EXERCISE REQUIREMENTS →
1. In the engine-smoke discussion below, what does the strong gas smell in the smoke indicate?
2. Decide whether each statement agrees with the engine-smoke discussion below, and back each answer with the deciding words of the discussion: (a) The vehicle has about 240K on it. (b) Some codes directly tell you that an O2 sensor is bad. (c) The code should be reported in a format like "P1234."
3. Carry the engine-smoke discussion below forward from its last sentence.

EXCERPTED PASSAGE →
If you have sorted it out far enough that you know its not a head gasket failure…By monitoring the coolant level and engine oil… That’s a good thing and a relief I’m sure…

So the smoke has a strong gas smell…yep…that’s unburned fuel. Many causes…you need to go to a good mechanic and not one that will take you on a wild ride suggesting every part under the sun for a 240K vehicle.

I wonder…guys could his MAF do this to him on this Max?

There are not codes that tell you that you have a bad O2 sensor. There are codes that report errors where the reports of errors come from an O2 sensor. Why would you assume a sensor is bad because it is doing its job? There are other codes that refer to O2 sensor circuit issues, but generally not that come with the symptoms you report.

Report the actual, specific code. Format: “P1234.” My guess is that it will point to rich running condition as missileman & HB are assuming. The O2 sensor could be at fault but it might also just be reporting on it. So post the code.

DATA EXTRACTS →
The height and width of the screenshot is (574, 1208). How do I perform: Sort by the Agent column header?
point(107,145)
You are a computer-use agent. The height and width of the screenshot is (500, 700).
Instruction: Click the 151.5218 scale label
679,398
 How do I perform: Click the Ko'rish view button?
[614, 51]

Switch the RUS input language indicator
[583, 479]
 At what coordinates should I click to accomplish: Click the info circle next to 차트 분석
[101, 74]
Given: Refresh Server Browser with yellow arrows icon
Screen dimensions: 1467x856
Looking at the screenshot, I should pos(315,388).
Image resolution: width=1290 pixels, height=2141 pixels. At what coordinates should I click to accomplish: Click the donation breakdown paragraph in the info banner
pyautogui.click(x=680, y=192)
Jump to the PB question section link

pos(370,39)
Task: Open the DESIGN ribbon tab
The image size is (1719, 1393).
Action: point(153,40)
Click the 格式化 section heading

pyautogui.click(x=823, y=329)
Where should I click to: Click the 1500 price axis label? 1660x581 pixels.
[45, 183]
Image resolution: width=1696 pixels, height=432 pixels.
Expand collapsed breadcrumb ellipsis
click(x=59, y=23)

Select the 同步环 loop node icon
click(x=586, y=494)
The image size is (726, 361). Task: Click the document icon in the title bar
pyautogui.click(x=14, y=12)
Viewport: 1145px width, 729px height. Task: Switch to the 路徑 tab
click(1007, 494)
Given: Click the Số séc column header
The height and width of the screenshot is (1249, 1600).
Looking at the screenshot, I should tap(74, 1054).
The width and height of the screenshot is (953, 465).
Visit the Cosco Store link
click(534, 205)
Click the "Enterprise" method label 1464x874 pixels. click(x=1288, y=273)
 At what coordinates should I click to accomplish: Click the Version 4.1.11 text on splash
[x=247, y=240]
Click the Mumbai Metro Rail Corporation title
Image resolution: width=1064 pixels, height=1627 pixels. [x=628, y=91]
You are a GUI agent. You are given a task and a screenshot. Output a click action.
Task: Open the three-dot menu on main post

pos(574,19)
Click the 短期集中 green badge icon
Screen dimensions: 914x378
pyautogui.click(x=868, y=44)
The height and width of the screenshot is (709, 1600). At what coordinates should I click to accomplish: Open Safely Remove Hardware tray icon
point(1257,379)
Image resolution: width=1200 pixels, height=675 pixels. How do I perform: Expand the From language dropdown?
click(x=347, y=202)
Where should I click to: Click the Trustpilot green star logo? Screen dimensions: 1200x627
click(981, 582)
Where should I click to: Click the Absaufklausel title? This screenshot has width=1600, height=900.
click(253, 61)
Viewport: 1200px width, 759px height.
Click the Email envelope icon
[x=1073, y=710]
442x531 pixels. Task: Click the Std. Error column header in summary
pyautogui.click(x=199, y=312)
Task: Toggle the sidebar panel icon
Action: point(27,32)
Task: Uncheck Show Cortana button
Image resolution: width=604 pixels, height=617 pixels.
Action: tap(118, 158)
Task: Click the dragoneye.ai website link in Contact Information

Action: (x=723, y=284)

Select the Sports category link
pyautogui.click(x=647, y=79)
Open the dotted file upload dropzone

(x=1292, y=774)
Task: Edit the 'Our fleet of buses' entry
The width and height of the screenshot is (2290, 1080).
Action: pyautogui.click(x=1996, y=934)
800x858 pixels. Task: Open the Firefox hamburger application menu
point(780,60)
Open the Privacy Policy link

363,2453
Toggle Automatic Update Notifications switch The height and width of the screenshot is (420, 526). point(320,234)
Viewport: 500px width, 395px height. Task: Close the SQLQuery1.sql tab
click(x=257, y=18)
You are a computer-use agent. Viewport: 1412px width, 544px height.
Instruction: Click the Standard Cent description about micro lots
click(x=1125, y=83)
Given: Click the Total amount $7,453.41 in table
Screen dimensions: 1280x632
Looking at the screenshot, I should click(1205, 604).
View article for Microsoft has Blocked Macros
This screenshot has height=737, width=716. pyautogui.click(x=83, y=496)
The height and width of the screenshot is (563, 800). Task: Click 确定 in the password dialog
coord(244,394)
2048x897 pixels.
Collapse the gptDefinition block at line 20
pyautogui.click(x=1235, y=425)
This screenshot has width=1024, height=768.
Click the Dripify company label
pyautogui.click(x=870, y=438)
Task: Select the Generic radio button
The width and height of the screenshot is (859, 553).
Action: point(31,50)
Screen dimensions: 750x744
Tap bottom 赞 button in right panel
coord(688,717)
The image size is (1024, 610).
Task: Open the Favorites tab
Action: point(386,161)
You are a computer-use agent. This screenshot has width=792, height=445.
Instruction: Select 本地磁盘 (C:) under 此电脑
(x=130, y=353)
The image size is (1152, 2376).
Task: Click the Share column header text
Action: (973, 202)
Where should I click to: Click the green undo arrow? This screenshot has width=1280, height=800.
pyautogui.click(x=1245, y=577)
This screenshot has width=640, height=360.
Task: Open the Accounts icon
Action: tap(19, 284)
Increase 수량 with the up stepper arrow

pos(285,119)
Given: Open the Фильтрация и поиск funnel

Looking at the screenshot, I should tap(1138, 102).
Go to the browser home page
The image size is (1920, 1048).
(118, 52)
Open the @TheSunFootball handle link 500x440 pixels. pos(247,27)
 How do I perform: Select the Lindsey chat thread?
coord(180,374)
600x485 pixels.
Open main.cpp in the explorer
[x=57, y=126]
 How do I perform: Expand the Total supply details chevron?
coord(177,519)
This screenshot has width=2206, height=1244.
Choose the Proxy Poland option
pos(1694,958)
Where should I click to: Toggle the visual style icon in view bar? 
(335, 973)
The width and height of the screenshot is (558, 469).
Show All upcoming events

TASK RESULTS →
1. Unburned fuel.

2.
(a) Yes: "for a 240K vehicle."
(b) No: "There are not codes that tell you that you have a bad O2 sensor."
(c) Yes: "Format: “P1234.”"

3.
Wow, thank you everyone. I’ll have to see if I can get the codes and report back. In saying that it was a bad o2 sensor that is what was reported to me by the mechanic who did the diag., There was no charge and he suggested starting with the o2 as that is what was indicated by the reading. If that did not work then next possible fix might have to be fuel injector, if not that then start engine breakdown which he considered last resort and something another shop would have to do.

I’m not flush with money, in fact unemployed at the moment and this car has been a saving grace for me and my kids as they have come of age to drive. We are able here and there to do fixes to keep, as the girls call it “Black Beauty” alive, just hoping one more daughter may get to use it.

I’ll send the code as soon as I can…Thanks!!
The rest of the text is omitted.